Enhance the pmap_kenter*() API and friends, separating out entries which
only need invalidation on the local cpu against entries which need invalidation
across the entire system, and provide a synchronization abstraction.
Enhance sf_buf_alloc() and friends to allow the caller to specify whether the
sf_buf's kernel mapping is going to be used on just the current cpu or
whether it needs to be valid across all cpus. This is done by maintaining
a cpumask of known-synchronized cpus in the struct sf_buf
Optimize sf_buf_alloc() and friends by removing both TAILQ operations in the
critical path. TAILQ operations to remove the sf_buf from the free queue
are now done in a lazy fashion. Most sf_buf operations allocate a buf,
work on it, and free it, so why waste time moving the sf_buf off the freelist
if we are only going to move back onto the free list a microsecond later?
Fix a bug in sf_buf_alloc() code as it was being used by the PIPE code.
sf_buf_alloc() was unconditionally using PCATCH in its tsleep() call, which
is only correct when called from the sendfile() interface.

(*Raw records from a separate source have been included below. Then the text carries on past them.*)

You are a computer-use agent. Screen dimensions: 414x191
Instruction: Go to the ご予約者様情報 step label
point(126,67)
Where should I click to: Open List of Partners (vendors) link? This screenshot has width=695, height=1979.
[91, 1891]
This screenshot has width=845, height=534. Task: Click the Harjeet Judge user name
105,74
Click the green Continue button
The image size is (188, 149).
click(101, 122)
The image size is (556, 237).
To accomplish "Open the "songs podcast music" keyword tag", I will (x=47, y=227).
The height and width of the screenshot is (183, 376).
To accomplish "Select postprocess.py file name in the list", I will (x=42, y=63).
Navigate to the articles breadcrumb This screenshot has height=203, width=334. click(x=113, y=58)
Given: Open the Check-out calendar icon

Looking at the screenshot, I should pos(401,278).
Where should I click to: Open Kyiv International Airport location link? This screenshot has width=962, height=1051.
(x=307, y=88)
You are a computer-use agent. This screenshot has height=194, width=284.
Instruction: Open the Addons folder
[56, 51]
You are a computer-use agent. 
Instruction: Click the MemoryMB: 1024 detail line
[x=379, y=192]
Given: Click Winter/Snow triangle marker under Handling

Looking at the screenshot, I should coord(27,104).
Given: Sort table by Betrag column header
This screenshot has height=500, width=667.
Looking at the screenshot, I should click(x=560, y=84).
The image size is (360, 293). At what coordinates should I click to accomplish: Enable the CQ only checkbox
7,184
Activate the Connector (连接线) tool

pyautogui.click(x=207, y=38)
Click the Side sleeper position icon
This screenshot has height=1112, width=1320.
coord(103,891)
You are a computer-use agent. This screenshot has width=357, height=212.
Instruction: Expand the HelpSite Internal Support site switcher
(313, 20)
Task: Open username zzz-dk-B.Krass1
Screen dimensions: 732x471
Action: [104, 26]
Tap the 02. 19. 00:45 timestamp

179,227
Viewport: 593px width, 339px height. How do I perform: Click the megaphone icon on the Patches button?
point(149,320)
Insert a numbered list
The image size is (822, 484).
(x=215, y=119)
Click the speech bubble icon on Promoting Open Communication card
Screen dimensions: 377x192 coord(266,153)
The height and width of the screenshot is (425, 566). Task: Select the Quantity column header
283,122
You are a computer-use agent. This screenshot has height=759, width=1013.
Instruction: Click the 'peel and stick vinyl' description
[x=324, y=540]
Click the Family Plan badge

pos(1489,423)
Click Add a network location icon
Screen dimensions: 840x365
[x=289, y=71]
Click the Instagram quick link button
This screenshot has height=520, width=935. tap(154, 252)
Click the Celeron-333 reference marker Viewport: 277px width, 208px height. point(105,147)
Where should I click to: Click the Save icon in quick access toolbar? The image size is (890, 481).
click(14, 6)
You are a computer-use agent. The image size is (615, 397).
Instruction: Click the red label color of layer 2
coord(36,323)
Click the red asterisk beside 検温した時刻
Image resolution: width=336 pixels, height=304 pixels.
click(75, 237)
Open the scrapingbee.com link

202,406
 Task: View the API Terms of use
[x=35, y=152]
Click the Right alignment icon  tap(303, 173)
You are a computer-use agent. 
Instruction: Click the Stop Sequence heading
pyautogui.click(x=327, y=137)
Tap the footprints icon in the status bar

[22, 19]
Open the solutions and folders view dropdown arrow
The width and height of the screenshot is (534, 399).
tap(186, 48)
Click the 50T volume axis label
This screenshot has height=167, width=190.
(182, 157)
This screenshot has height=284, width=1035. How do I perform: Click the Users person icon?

Optimize the PIPE code to require only local cpu_invlpg()'s when mapping
sf_buf's, greatly reducing the number of IPIs required. On a DELL-2550,
a pipe test which explicitly blows out the sf_buf caching by using huge
buffers improves from 350 to 550 MBytes/sec. However, note that buildworld
times were not found to have changed.
Replace the PIPE code's custom 'struct pipemapping' structure with a
struct xio and use the XIO API functions rather then its own.